London: England manager Sam Allardyce is keen to the leave the door open for foreign-born players to enter the national team set-up and has told British media he would have no problem picking a player who qualified only through residency.
Allardyce had earlier revealed he had hoped to call up Steven N'Zonzi, who has lived in England for six years, but his attempts were thwarted by FIFA because the Sevilla midfielder is ineligible after featuring for the France under-21 side.
The Football Association has previously held discussions over possible call-ups for several players including goalkeeper Manuel Almunia, midfielder Mikel Arteta and winger Adnan Januzaj on residency grounds.
"Do you pick the best squad to win the World Cup, and if one or two of those are like N'Zonzi, do you do it? Or don't you and then suffer the consequences of not getting to the quarterfinal and failure?" Allardyce said.
"The percentage of English players in the Premier League is 31 percent.
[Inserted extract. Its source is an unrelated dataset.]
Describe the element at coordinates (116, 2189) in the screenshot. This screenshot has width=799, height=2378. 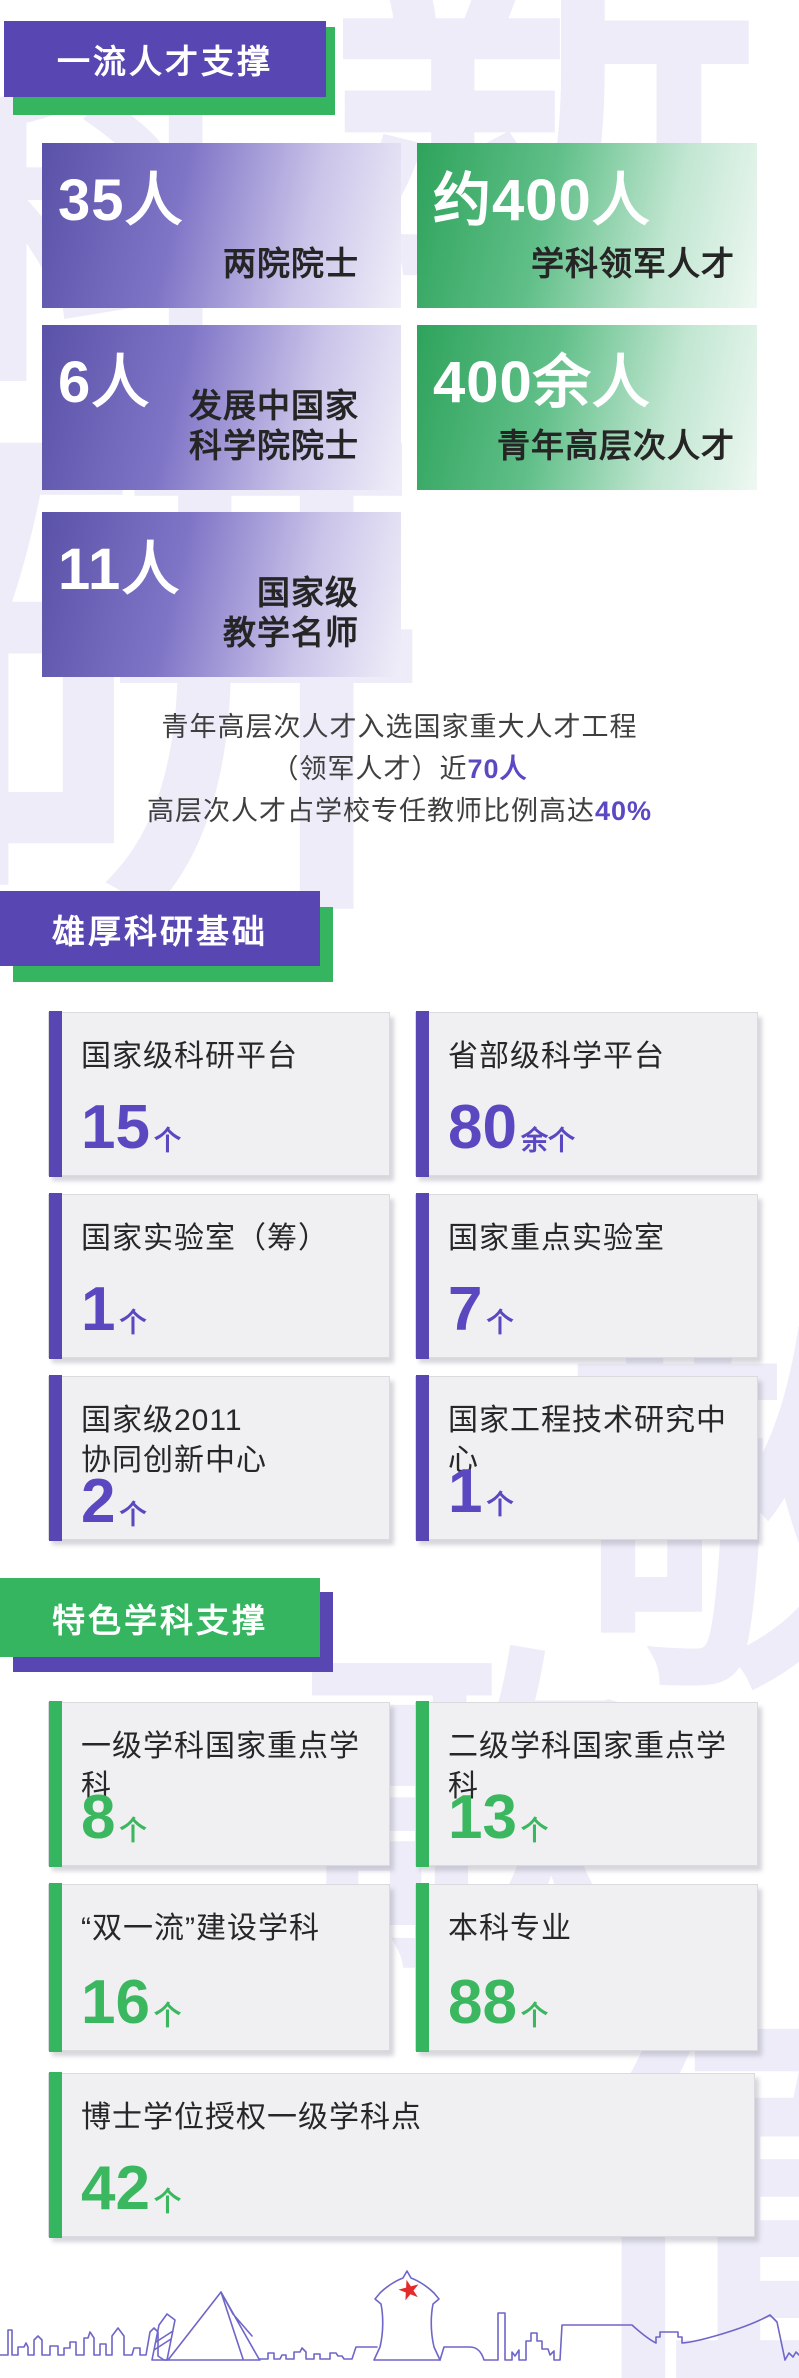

Surely if you're going to win something and that player is of the calibre to force his way into that side then you give him an opportunity?
"If he goes out and scores the winner will it be quite that bad?... It's not my department to find those. We have a department to look at the whole situation at all areas for every international team."
Former Sunderland and Newcastle United manager Allardyce, who will lead England for the first time in their World Cup qualifier in Slovakia on Sunday, also said taking up the England job was likely to be "the final challenge of a long career".